Elucidation of the chiral recognition mechanism of cinchona alkaloid carbamate-type receptors for 3,5-dinitrobenzoyl amino acids.

A cinchona alkaloid having extraordinary chiral discriminatory powers (alpha = 32.6 for dinitrobenzoyl leucine) is developed as a chiral stationary phase (CSP) for chromatography. An explanation of how chiral discrimination takes place is presented. Using a soluble analogue of the CSP, we found that NMR spectrometry indicates that 1:1 complexes exist for both optical isomers interacting with the CSP, that the free base form of the CSP exists in an open/closed ratio of 35/65 but that the protonated, bound-state form is exclusively in the anti-open conformation, and that significant intermolecular NOEs exist for the more stable diastereomeric complex but not for the less stable complex. Stochastic molecular dynamics simulations were carried out in solvents of low and high dielectric. The chromatographic retention orders and free energy differences of analyte binding to CSP were reproduced computationally as were the observed intra- and intermolecular NOEs. Data from the simulation were used to evaluate the intermolecular forces responsible for analyte binding as well as to discern fragments of the CSP doing most of the work of holding the complexes together. The enantiodifferentiating forces and the parts of the CSP most responsible for chiral discrimination are described. Moments of distributions of key dihedral angles and distances between centroids were used to assess the relative rigidity of the competing diastereomeric complexes. Simultaneous multiple-contact ion-pairing, hydrogen bonding, and pi-stacking are possible for the longer retained enantiomer only.
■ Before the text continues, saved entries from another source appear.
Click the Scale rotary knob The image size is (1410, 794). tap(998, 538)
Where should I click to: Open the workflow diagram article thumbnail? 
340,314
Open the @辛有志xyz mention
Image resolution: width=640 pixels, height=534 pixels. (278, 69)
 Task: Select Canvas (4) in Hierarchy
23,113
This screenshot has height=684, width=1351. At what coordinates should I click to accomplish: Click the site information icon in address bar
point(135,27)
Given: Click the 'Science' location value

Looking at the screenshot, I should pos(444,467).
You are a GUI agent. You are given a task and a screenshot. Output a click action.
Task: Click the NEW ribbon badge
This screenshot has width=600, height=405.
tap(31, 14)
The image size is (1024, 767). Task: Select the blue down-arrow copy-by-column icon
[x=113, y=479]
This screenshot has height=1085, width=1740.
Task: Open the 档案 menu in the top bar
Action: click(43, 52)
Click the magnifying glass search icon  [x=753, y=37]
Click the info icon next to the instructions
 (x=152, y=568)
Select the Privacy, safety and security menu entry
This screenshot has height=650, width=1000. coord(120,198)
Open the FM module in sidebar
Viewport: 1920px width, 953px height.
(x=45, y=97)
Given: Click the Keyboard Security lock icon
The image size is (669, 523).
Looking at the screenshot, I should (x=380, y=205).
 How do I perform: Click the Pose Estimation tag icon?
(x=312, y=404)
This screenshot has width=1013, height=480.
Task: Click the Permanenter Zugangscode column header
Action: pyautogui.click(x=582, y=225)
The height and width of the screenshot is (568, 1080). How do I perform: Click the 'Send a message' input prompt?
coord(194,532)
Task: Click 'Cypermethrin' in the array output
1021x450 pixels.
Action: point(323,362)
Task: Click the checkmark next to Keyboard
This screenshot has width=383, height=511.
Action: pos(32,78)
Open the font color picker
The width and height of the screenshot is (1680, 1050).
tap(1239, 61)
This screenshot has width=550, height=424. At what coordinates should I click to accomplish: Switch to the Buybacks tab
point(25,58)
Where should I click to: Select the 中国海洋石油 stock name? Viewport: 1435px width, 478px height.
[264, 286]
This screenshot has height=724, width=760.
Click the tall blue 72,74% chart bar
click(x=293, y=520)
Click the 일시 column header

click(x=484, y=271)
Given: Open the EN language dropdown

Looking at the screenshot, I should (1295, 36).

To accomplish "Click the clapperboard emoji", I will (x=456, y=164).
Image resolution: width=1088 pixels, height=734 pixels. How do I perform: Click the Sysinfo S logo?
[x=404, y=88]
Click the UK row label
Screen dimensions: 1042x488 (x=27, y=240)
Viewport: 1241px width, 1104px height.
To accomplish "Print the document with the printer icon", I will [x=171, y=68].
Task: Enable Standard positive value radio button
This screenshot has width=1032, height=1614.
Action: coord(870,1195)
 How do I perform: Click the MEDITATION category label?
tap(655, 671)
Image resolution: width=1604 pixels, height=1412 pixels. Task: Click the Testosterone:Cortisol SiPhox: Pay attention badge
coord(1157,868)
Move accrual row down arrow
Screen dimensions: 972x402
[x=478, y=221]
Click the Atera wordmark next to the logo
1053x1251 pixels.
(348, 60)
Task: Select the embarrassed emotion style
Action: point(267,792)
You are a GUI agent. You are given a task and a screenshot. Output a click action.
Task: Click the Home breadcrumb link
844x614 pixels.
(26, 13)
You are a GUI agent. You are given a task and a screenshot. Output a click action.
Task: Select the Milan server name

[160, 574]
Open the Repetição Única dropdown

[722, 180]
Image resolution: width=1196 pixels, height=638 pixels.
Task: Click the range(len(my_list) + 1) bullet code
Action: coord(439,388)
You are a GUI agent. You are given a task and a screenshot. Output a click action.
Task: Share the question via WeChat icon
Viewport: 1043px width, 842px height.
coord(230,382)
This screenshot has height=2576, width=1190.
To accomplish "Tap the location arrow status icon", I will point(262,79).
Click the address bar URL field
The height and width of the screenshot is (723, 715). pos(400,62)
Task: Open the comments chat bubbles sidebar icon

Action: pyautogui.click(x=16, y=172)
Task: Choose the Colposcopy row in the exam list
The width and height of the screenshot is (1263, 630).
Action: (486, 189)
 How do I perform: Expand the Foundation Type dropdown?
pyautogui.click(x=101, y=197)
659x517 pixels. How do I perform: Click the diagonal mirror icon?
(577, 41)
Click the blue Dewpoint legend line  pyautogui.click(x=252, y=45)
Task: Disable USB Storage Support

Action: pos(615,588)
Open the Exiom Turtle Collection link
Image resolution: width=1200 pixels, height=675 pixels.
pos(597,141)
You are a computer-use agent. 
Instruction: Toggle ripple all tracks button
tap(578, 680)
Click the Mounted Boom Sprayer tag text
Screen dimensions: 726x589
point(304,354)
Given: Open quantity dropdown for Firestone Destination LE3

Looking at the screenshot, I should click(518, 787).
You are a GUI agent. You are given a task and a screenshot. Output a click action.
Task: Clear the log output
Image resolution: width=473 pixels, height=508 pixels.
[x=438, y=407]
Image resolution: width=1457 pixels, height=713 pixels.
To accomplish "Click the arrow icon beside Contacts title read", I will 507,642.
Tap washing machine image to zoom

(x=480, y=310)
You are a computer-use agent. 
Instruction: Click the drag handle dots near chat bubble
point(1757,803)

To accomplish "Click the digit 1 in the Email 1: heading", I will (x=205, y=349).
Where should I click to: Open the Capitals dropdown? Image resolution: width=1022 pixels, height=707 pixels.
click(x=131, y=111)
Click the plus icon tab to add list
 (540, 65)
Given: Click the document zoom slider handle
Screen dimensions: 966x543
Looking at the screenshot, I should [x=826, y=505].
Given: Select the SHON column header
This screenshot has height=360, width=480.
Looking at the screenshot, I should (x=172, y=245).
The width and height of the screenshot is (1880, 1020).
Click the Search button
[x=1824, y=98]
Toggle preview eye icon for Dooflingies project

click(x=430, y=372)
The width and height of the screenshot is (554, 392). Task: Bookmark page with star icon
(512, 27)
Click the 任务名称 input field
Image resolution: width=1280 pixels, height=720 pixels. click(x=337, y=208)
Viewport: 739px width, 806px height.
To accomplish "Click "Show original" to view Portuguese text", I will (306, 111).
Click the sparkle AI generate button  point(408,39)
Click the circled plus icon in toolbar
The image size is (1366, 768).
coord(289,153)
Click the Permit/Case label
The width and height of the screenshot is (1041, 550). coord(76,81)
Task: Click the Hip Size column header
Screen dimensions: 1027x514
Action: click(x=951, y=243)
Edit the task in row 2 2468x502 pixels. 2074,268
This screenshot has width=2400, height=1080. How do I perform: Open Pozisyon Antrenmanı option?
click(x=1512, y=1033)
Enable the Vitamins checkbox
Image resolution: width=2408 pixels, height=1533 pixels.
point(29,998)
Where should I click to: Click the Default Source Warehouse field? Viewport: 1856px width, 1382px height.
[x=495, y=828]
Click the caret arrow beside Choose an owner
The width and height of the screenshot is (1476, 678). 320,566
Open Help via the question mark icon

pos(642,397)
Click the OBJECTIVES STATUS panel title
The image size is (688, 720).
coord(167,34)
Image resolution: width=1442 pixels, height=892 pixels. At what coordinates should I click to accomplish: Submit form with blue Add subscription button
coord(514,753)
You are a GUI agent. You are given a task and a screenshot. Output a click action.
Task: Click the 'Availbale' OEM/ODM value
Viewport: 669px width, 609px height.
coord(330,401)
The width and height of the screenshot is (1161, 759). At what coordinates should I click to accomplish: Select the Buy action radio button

An X-ray crystallographic study of the more stable complex confirms the conclusions derived from chromatography, NMR spectroscopy, and molecular modeling.[1]


  1. Elucidation of the chiral recognition mechanism of cinchona alkaloid carbamate-type receptors for 3,5-dinitrobenzoyl amino acids. Maier, N.M., Schefzick, S., Lombardo, G.M., Feliz, M., Rissanen, K., Lindner, W., Lipkowitz, K.B. J. Am. Chem. Soc. (2002) [Pubmed]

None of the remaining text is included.